What to do = Look below for the line containing "You are a GUI", then write out that line and every line after it to the end, exactly, minus the pictures.
Data excerpts START
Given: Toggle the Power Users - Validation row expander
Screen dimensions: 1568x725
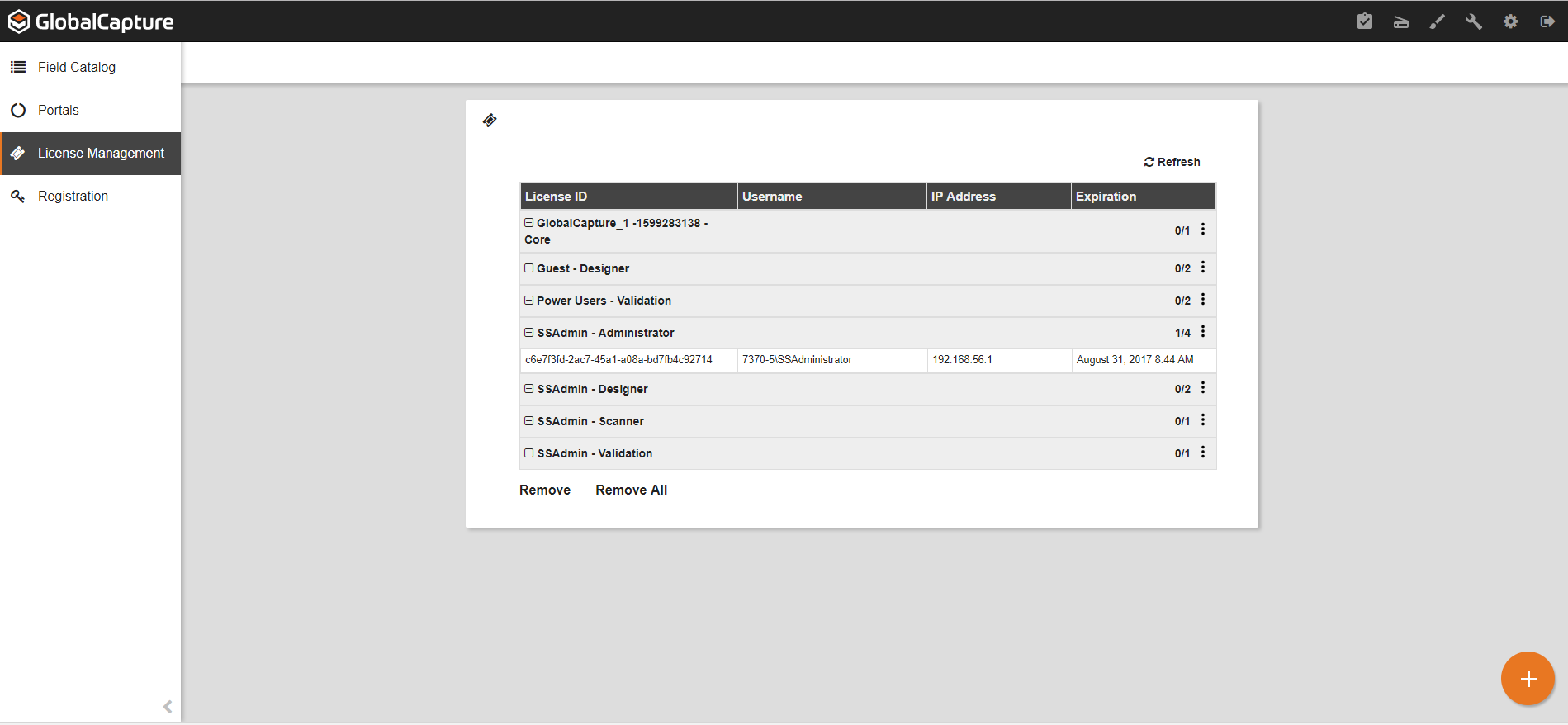Looking at the screenshot, I should click(529, 301).
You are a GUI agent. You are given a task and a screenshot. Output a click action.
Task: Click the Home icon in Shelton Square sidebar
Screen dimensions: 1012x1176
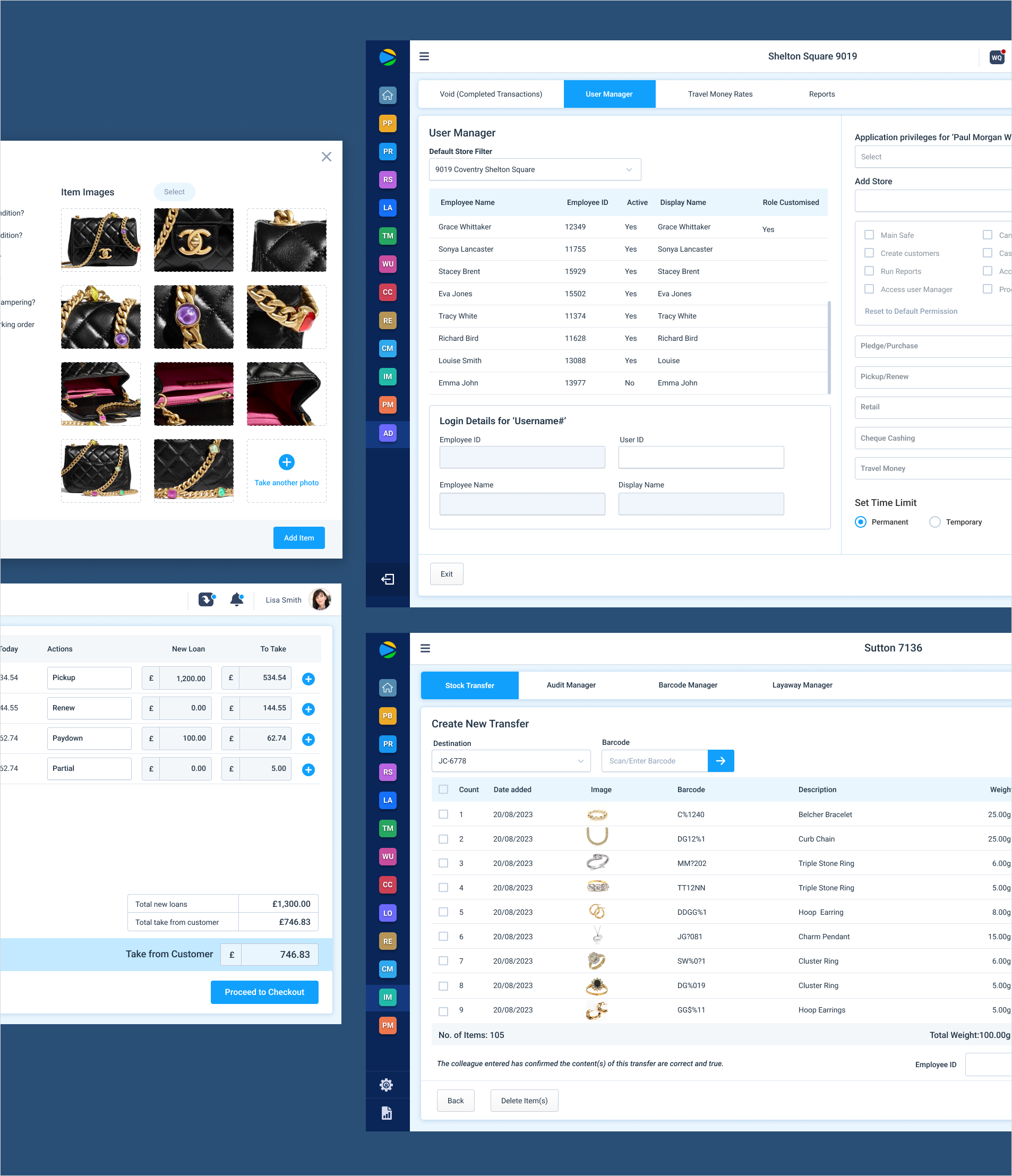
Data excerpts END
Answer to this task =
You are a GUI agent. You are given a task and a screenshot. Output a click action.
Task: Click the Home icon in Shelton Square sidebar
Screen dimensions: 1012x1176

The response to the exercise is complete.